● 課題の説明
「Click the bathroom sink」を含む行から「pixels. [271, 411]」を含む行までの項目を、「dimensions」を「measurements」に入れ替えてもう一度書いてください。それ以外の部分は変えないでください。

● 資料
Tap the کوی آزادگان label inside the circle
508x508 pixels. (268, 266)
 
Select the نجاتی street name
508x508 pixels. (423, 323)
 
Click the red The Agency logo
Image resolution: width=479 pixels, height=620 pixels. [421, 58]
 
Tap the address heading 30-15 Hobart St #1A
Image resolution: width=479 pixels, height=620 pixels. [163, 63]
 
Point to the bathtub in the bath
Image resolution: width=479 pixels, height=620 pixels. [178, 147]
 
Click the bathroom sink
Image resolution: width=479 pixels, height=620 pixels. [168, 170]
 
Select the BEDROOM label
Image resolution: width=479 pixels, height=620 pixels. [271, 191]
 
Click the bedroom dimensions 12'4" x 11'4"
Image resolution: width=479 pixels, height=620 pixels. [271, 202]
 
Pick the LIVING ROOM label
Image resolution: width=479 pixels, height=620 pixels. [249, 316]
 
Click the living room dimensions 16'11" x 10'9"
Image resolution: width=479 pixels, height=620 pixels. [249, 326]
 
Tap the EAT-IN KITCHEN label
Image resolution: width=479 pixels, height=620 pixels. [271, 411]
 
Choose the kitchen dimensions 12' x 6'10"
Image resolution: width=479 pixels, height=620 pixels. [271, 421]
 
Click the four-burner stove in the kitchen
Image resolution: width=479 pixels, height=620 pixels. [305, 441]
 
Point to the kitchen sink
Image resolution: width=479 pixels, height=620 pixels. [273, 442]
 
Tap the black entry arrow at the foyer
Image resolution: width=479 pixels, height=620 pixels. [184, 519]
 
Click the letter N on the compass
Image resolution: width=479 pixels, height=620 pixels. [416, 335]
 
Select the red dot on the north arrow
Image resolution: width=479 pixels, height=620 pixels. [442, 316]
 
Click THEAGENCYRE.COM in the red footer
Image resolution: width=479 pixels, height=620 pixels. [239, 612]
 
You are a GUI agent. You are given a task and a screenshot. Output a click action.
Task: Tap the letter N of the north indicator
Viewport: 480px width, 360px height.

● この課題の解答
Click the bathroom sink
Image resolution: width=479 pixels, height=620 pixels. [168, 170]
 
Select the BEDROOM label
Image resolution: width=479 pixels, height=620 pixels. [271, 191]
 
Click the bedroom measurements 12'4" x 11'4"
Image resolution: width=479 pixels, height=620 pixels. [271, 202]
 
Pick the LIVING ROOM label
Image resolution: width=479 pixels, height=620 pixels. [249, 316]
 
Click the living room measurements 16'11" x 10'9"
Image resolution: width=479 pixels, height=620 pixels. [249, 326]
 
Tap the EAT-IN KITCHEN label
Image resolution: width=479 pixels, height=620 pixels. [271, 411]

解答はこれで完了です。